Brighton Public Library - Our History

Old Library

Our History

Brighton has proudly managed a library since 1859; eight years before John A. MacDonald led Canada into confederation and almost a half century before The Ontario Library Association was formed in 1901. Brighton Township also maintained a municipal library. 

The original library and its property were turned over to the Mechanics Institute and Library Association in 1869. The Mechanics Institutes were educational centres formed to provide technical adult learning opportunities particularly for working men. In 1899 this group and its assets were re-organized into a Public Library. It boasted 100 members and held 800 books. In the last century or more the Brighton Library has moved several times in the downtown business section. For a short time it occupied a room in the old town hall and often shared space with local business while facing both good times and bad. 

A Community Effort

More than once the efforts and imagination of dedicated groups of citizens, volunteers and library board members were called upon to find a way to ensure the library's growth and well-being. In 1967 the local Legion announced that their Centennial project was to provide a new building for the library and aided by the local Lions Club and volunteers, the library found itself with a new home next to the Post Office.
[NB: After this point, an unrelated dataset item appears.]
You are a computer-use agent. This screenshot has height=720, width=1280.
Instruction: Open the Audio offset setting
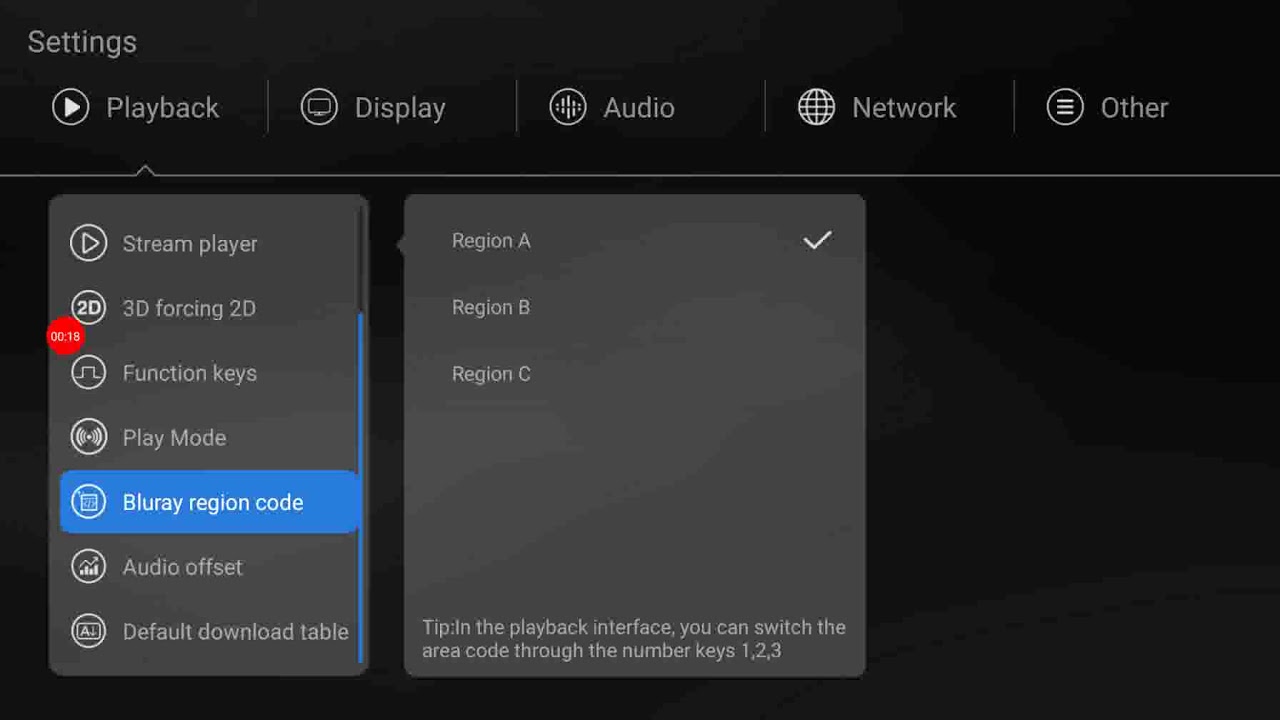[x=182, y=567]
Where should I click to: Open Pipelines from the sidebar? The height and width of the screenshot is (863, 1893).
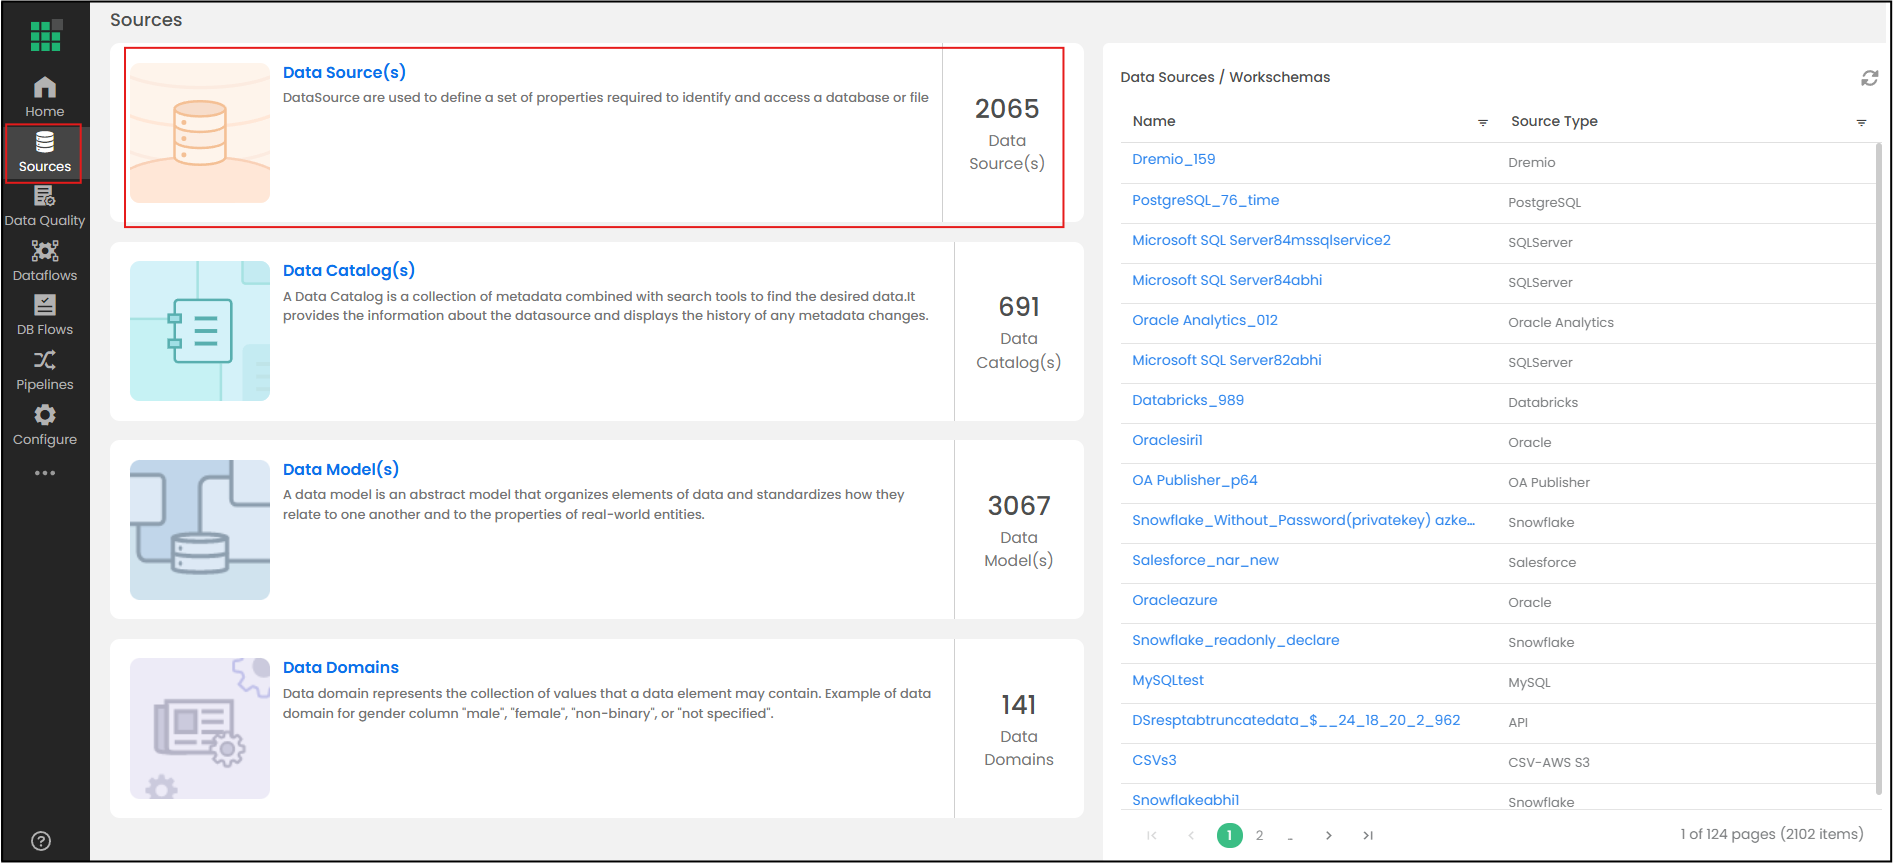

As the demand for services grew, the library was unable to continue to provide those services from this location and in 1994 moved to the new municipal building on Alice Street where it remains until this day. 

In 2018, our renovated and expanded space opened at 35 Alice St.  We now have a dedicated program room that is available to community groups, plus plenty of soft seating, study areas and places to plug in and power up.


More information on the history of Brighton and the library is available in the reference section.